Well, I do. A few years ago, I got involved with a fund that is a part of the National Network of Abortion Funds. For the uninitiated, women who have decided to have an abortion can contact an abortion fund to receive financial assistance in order to pay for the procedure.
"But the media tells me abortions are cheap and easy to come by!" I hear you say. Au contraire! There is no federal medical assistance available to pay for abortion thanks to the Hyde Amendment, and state assistance is difficult to come by unless you're lucky enough to live in one of the 17 light green states on this map:
And good luck getting connected with a private insurer that will cover a procedure. Thus, the advent of the volunteer-run, privately funded, abortion fund.
It's not an easy slog. The fund I am involved with raised over $25,000 this past fiscal year, yet provided over $40,000 in grants to women in need. Were it not for a substantial balance left over from past years, we'd have been broke by December.
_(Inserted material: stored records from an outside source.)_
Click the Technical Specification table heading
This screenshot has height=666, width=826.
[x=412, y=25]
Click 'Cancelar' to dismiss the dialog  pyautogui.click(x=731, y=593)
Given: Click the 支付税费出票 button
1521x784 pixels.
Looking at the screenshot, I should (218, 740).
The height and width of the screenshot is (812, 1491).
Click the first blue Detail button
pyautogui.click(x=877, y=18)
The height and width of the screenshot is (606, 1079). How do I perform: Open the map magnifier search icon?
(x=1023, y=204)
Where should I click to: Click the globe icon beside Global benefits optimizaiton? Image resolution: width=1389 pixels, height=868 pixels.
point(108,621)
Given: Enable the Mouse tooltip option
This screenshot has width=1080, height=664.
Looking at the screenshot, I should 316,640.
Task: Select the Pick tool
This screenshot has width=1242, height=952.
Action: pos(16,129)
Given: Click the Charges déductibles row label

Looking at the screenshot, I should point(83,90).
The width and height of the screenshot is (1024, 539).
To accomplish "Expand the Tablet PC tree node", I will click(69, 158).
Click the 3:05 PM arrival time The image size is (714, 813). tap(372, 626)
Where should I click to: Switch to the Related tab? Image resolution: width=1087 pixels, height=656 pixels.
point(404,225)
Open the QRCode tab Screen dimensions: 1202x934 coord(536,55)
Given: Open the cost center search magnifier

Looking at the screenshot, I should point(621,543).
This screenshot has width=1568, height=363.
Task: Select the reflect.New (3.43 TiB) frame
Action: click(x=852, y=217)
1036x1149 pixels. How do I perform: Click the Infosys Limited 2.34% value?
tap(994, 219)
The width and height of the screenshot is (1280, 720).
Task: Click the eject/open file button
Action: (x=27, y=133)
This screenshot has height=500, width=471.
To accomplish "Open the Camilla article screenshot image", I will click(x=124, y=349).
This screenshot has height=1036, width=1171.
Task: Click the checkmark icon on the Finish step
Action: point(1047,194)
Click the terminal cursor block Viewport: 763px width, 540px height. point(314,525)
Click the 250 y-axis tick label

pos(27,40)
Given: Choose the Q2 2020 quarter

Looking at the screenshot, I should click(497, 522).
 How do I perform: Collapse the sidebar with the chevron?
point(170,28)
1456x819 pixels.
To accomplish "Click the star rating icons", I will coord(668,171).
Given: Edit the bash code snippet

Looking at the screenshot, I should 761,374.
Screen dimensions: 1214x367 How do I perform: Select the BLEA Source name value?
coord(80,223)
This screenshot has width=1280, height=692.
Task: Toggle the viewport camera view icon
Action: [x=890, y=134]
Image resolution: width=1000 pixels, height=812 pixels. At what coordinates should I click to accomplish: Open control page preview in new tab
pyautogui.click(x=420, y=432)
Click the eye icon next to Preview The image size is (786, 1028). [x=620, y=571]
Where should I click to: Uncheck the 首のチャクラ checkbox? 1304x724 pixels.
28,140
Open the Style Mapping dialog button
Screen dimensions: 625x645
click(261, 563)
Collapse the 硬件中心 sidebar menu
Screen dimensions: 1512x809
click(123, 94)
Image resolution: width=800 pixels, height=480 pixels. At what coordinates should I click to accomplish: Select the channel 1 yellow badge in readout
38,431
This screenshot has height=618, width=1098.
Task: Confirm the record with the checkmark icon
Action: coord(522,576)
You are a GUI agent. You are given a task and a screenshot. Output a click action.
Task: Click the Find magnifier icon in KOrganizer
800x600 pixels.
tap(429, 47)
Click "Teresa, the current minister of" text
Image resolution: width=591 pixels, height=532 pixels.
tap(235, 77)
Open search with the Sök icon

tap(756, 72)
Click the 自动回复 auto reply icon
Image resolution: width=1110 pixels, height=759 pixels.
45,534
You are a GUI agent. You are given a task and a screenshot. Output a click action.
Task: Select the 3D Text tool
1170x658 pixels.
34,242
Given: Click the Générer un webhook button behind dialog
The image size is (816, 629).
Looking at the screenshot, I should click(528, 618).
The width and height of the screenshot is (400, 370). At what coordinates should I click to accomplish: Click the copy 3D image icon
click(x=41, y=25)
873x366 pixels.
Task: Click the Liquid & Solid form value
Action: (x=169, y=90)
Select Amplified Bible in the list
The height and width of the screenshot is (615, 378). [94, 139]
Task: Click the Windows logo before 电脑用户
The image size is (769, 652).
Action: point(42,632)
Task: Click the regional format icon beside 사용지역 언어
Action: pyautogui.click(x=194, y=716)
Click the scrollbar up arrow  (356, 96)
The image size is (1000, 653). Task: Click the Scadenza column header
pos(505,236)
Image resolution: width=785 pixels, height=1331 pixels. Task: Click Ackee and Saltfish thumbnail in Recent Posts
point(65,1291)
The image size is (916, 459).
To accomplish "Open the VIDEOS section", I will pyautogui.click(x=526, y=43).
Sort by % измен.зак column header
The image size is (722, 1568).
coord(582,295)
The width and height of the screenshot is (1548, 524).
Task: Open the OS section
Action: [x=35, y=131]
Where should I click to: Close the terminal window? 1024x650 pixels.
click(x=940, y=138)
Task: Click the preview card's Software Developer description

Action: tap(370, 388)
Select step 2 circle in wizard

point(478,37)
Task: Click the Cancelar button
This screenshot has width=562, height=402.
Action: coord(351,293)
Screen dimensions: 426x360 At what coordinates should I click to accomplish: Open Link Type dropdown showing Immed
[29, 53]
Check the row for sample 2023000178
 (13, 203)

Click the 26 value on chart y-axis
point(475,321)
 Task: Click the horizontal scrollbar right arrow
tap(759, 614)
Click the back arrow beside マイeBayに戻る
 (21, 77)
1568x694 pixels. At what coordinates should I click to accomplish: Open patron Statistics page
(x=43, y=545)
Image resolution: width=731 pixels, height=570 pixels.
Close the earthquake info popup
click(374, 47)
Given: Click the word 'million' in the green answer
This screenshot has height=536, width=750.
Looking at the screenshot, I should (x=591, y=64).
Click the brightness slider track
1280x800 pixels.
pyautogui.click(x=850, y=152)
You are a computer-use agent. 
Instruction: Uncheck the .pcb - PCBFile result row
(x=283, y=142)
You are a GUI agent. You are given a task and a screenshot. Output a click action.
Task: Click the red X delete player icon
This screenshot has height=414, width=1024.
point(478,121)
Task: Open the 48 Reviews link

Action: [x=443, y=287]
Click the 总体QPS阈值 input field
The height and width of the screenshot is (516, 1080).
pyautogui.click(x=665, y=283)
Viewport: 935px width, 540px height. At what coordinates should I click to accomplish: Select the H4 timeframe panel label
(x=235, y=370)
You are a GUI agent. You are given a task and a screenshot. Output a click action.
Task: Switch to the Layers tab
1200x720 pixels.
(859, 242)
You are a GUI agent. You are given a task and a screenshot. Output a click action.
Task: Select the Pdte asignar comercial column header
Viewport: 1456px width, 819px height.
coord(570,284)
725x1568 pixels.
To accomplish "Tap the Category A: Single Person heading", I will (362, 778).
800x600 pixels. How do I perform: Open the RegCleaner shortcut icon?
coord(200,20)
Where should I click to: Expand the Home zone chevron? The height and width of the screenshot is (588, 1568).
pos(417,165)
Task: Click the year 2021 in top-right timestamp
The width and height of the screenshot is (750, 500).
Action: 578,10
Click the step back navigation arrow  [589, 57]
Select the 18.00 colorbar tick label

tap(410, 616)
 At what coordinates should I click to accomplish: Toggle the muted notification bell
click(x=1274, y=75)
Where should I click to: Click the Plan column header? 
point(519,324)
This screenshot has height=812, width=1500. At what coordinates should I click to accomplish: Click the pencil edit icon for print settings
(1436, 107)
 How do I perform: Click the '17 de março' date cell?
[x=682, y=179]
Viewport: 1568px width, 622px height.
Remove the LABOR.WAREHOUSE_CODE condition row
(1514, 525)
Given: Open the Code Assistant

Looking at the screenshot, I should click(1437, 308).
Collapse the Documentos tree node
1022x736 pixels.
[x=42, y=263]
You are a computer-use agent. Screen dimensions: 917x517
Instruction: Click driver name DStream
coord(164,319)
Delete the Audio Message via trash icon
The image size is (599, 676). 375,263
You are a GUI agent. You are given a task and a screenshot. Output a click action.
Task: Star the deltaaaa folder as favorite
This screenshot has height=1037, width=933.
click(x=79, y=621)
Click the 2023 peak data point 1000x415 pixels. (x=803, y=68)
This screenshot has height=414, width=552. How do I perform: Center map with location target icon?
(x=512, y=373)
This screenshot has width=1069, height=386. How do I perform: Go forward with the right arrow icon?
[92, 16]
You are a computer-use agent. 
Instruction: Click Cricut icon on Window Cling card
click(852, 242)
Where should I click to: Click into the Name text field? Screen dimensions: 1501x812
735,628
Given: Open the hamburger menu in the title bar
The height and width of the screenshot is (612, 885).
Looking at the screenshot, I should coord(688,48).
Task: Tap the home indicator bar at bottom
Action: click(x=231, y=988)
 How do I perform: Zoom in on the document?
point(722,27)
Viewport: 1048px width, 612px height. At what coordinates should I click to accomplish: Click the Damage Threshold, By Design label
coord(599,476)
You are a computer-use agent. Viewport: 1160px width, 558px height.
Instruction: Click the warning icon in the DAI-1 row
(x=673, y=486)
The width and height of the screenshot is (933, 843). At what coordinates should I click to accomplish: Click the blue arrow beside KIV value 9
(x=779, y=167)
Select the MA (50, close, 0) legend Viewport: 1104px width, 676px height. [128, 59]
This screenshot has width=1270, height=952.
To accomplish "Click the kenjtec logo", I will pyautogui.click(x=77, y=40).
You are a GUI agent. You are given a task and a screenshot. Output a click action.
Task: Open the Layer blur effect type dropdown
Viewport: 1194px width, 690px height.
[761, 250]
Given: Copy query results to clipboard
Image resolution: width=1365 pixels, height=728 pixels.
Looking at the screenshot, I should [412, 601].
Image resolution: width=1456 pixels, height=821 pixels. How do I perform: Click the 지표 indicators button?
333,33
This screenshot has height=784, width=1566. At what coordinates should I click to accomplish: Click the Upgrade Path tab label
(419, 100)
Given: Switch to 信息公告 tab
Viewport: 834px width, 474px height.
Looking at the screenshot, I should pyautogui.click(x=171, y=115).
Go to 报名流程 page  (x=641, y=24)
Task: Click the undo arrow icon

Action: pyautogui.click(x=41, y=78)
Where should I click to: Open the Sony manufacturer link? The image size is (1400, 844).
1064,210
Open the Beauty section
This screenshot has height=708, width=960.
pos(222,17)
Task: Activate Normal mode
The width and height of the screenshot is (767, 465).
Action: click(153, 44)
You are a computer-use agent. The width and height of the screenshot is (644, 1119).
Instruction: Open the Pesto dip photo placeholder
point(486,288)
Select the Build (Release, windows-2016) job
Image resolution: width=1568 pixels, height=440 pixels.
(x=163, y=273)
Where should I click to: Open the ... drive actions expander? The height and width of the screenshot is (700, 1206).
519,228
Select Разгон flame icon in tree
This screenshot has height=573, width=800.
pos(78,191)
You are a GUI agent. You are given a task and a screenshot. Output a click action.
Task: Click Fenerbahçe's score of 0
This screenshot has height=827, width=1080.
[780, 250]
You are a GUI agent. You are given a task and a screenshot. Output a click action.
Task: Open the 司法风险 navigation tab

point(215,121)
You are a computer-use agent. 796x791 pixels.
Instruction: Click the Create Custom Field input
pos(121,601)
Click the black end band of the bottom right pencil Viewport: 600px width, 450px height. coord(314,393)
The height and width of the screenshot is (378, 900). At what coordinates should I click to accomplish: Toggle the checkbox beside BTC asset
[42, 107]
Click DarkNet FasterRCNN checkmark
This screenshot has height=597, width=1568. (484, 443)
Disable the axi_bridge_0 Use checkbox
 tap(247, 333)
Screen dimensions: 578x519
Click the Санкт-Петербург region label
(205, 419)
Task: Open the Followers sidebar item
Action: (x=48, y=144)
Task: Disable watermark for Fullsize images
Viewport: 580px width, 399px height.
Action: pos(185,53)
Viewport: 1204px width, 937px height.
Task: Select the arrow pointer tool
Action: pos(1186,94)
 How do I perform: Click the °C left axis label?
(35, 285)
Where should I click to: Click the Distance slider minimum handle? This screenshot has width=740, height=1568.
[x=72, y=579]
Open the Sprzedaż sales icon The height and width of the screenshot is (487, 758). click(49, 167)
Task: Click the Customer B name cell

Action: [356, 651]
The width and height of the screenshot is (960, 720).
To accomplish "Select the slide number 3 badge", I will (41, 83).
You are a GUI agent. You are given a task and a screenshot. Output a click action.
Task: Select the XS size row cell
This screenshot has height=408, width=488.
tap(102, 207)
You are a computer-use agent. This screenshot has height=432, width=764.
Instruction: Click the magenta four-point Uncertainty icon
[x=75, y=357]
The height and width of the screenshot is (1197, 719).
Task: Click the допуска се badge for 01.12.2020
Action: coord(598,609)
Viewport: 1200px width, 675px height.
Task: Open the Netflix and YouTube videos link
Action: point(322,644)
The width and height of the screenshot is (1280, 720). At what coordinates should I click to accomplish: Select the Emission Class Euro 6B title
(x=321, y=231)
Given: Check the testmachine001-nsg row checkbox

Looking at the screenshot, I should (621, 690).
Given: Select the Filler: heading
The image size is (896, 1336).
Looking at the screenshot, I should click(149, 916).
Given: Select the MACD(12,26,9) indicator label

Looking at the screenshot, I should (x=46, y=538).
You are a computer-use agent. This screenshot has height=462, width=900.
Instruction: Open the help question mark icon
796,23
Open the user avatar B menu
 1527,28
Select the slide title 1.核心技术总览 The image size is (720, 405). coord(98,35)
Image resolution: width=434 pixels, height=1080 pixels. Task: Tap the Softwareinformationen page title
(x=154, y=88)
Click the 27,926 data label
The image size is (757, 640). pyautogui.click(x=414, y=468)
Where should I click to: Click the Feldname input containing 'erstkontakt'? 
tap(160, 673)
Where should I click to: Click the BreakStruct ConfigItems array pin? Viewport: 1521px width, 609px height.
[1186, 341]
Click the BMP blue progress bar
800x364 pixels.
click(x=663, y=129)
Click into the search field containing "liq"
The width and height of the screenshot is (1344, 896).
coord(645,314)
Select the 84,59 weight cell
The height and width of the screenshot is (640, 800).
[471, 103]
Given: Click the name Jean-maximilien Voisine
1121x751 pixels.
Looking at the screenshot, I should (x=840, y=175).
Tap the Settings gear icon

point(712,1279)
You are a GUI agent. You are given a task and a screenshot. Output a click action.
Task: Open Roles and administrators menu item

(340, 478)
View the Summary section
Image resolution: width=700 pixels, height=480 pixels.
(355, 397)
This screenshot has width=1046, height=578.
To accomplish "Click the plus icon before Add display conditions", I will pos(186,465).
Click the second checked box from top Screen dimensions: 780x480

Many funds are not so lucky, and end up having to resort to personal phone calls and emails to try and raise funds. Nation writer Katha Pollitt wrote a great article about just such an appeal recently. Unfortunately, the need was not new, and the story not unique:
"We need $400 more in order to pay the fee $850 fee of a 2nd trimester patient who HAS to be seen tomorrow, or she'll be too far along to be seen in the state of Tennessee. In that case, her fee will increase even more and have to pay the traveling expenses, as well.
"She's raised $250 and we have given the clinic $200 on her behalf thus far.
"She's a single mom with a 19 month old; co-conceiver skipped town; no child support because that dude skipped town; she is clinically very depressed and extremely desperate. She makes less than $800 a month working fulltime. She makes too much to get any state aid and definitely not covered by TNCare. She becamse pregnant after her birth control failed to prevent her pregnancy. Can you help by sending a paypal donation to equalaccessfund@gmail.com asap?
" "She has an appointment at 7:30 a.m. tomorrow morning. "
As much as we want to think that because Roe v. Wade is still (barely) the law of the land, the sad fact is that access to abortion is out of reach for most of the women who need it most, because of simple dollars and cents. This has nothing to do with "choice"- the choice has been made- and if a woman has decided that she can't have a child at this point in her life, we as a society should support that decision, and help her in any way we can.
Let's put it more simply- if a woman can't afford the cost of an abortion, do you think she'll have the financial means to raise a child??? The government sure isn't going to help.
So, dear friends, I beg of you- go to the NNAF website, check out the map of fund locations, find the one nearest to you, and give what you can- whether it's your time or your money, you can bet that the fund, and the women they serve, will be grateful for it. To me, this is the clearest expression of being "pro-choice"- you've got to walk the walk to feel right about talking the talk.
Thanks for reading my little diatribe. Go back about your business now. :)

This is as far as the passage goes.